Goa Gajah, the beautiful archeological site in Blahbatuh, Gianyar, is very popular with foreign tourists, with thousands visiting, even in off-peak season.

It is one of the most visited destinations after Tanah Lot and Uluwatu Temple. In the past, Siwa and Buddhist priests visited Goa Gajah to meditate. The name Goa Gajah is taken from the words Lwa Gajah, which were inscribed in the Negarakertagama, an old manuscript written by Mpu Prapanca in 1365.

On entering, visitors are welcomed by the sounds of trickling water in the Pertiran pool running from the water jars carried by the angel statues. These statues are believed to be symbols of the seven sacred rivers in India, where Hindu and Buddhist teachings originated. The flowing water in the pool is believed to represent fertility. A modest entrance fee is charged here; an adult visitor will pay Rp 15,000, while children above the age of 5 are charged half price. The price is the same for both local and foreigner visitors.
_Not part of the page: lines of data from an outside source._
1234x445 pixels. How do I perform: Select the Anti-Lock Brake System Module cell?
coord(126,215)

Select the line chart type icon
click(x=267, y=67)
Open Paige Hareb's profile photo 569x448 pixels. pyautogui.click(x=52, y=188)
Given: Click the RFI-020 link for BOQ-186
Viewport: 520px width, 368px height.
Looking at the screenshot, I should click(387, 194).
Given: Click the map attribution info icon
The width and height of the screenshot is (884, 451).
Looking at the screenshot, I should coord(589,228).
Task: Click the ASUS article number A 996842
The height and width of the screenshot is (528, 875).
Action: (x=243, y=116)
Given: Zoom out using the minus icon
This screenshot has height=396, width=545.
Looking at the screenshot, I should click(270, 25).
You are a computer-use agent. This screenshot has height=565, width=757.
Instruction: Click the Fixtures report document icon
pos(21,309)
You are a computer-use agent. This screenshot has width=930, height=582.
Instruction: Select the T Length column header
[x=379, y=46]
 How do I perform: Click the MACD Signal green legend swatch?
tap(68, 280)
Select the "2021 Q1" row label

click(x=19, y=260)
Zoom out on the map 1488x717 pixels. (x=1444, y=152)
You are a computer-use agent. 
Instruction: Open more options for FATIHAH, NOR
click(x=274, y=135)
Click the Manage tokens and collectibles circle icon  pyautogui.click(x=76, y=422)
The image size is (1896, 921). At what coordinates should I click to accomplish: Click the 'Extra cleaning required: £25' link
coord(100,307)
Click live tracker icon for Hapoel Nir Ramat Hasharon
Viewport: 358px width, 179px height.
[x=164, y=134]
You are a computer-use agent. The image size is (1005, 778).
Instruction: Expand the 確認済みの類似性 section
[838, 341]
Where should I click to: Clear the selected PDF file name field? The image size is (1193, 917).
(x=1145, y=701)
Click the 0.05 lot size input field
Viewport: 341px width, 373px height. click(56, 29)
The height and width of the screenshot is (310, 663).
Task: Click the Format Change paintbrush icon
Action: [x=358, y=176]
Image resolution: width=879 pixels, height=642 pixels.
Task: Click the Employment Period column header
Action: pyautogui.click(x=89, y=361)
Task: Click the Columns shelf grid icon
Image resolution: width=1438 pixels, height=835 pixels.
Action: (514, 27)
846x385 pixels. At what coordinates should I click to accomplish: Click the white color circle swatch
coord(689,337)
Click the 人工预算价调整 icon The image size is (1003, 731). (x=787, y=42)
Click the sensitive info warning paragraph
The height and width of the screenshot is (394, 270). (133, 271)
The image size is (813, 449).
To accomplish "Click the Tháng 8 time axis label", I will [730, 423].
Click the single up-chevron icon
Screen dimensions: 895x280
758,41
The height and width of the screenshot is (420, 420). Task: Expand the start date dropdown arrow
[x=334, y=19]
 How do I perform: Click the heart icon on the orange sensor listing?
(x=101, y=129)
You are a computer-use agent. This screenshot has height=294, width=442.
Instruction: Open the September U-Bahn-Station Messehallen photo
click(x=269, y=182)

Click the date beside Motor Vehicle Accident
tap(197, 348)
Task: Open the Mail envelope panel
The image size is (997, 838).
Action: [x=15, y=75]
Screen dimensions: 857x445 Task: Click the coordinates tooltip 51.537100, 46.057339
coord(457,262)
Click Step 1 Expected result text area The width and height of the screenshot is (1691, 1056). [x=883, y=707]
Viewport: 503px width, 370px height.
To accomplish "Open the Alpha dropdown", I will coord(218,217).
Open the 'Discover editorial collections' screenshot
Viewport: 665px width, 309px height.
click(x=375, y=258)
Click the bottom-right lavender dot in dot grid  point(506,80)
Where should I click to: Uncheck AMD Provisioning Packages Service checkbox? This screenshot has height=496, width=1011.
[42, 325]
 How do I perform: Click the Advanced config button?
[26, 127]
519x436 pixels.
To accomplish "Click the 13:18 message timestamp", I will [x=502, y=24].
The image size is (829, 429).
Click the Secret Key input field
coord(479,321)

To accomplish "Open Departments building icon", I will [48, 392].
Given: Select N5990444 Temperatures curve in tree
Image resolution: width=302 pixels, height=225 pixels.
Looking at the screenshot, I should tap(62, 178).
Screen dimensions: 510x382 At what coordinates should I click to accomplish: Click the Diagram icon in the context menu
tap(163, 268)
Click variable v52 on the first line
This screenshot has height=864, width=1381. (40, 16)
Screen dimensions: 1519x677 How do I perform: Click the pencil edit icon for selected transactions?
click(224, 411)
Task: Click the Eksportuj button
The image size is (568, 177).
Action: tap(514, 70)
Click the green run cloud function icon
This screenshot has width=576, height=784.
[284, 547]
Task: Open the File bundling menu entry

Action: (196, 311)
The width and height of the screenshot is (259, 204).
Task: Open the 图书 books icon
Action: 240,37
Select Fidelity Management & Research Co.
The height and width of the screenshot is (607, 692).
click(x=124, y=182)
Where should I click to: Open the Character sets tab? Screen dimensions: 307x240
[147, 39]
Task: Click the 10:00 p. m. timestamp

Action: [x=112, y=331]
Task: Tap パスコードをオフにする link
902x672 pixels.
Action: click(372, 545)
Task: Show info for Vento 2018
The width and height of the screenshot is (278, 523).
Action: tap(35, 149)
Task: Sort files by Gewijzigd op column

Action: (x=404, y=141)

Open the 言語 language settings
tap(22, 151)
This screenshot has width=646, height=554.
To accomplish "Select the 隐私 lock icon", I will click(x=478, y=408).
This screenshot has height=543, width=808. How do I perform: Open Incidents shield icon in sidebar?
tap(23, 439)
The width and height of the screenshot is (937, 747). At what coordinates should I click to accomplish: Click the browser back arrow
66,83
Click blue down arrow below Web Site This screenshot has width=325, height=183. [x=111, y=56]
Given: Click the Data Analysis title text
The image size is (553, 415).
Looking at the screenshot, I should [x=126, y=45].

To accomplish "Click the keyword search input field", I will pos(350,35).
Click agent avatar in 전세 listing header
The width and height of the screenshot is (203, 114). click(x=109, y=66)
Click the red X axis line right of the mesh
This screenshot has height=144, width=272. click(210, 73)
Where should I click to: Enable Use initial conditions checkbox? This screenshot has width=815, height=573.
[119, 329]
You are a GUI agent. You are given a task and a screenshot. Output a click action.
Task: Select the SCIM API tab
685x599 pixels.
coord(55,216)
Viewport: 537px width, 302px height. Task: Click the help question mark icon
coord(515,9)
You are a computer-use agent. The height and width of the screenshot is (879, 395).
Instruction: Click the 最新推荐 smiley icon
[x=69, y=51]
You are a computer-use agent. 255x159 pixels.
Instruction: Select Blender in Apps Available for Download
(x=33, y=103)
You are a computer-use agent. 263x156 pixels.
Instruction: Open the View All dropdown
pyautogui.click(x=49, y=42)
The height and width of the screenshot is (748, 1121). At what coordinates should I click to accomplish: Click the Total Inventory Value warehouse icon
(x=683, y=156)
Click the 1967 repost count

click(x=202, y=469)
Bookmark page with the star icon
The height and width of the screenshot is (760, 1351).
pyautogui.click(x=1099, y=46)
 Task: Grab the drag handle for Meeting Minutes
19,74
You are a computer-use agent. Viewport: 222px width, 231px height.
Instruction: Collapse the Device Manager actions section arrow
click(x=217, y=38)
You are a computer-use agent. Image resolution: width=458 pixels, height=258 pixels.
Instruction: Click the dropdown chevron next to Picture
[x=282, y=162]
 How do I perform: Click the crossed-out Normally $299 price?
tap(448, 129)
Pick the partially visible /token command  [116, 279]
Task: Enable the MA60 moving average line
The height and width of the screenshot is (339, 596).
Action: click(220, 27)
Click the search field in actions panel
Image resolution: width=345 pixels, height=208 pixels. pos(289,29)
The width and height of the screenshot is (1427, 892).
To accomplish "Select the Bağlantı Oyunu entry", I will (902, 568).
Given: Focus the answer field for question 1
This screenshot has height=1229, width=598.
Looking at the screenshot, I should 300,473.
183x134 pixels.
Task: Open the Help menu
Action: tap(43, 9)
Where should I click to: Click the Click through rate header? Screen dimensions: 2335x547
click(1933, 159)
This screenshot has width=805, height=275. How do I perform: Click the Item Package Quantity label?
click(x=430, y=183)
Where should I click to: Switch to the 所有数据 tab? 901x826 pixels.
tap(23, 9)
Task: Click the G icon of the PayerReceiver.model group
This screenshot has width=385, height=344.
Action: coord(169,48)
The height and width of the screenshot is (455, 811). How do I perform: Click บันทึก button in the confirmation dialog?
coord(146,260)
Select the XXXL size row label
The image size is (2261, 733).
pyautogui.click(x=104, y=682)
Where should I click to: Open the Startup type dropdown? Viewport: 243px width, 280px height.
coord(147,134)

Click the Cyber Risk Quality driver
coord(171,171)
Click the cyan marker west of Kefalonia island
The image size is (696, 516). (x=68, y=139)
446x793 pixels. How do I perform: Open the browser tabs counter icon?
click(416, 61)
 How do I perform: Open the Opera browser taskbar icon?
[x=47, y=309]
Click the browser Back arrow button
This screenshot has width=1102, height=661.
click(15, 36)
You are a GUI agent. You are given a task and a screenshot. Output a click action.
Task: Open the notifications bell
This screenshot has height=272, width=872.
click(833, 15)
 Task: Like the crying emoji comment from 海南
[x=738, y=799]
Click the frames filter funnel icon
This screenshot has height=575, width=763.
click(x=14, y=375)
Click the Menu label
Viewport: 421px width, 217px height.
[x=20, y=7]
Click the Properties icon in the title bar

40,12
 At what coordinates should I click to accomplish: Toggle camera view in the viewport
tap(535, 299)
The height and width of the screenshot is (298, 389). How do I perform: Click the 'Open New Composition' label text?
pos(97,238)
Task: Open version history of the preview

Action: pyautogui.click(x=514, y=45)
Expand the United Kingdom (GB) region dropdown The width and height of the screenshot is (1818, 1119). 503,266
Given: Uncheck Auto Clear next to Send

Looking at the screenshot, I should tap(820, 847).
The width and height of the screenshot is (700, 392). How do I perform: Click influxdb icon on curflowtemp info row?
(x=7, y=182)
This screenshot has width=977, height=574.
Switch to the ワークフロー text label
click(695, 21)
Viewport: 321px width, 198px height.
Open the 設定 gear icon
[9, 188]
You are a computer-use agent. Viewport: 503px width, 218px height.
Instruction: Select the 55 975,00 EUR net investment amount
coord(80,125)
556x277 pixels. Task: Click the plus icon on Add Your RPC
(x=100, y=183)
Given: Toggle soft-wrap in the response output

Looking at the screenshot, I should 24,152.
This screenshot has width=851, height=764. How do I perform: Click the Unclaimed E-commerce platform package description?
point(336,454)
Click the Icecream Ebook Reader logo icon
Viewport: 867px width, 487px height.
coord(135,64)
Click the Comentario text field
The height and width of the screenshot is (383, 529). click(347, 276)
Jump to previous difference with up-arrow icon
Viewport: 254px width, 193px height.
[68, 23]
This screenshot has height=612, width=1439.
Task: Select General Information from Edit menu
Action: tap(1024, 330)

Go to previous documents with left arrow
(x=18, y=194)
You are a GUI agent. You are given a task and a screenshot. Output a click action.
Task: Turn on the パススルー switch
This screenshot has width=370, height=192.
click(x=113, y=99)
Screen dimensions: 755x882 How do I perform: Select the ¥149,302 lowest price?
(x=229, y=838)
The face of the demonic Bhoma adorns the 13-meter-long cave, suggesting that visitors are entering the darkness. Being a sacred site, there are some rules that have to be followed by visitors: dress, speech and behavior should all be respectful. The management provides free sarongs and scarves for visitors who are inappropriately dressed, including those wearing shorts, to borrow.

The 13-meter-long cave, shaped like the letter T, leads back from the cliff wall that visitors pass when they enter the location. Above the cave entrance, there is a giant relief of the face of Bhoma. There are also 15 niches that used to be meditation sites set into the cave walls. The cave is only one part to this 16,100-square-meter area. The main attraction of the site is the temple adorned by Ganesha, who is symbolized as an elephant-headed human. The temple is still visited by Buddhists and Balinese Hindus. Goa Gajah temple is a symbol of Hindu and Buddhist acculturation, and is also one of the Kahyangan temples, meaning that Hindu adherents from anywhere may pray here. This national heritage site was built in the 11th century and found by a Dutch archeologist in 1923.

Gianyar is home to many of the island’s rich archeological sites, mostly located along the riverbanks of the Pakerisan and Petanu rivers in Blahbatuh and Tampaksiring. The Pakerisan watershed has recently been selected to become a UNESCO World Heritage Site, along with other sites in Bali. The area boasts many traces of old Balinese kingdoms, as well as beautiful panoramic views of rice terraces. Other fascinating archaeological sites adjacent to Goa Gajah include Yeh Pulu, Subak Kadangan temple and Samuan Tiga temple.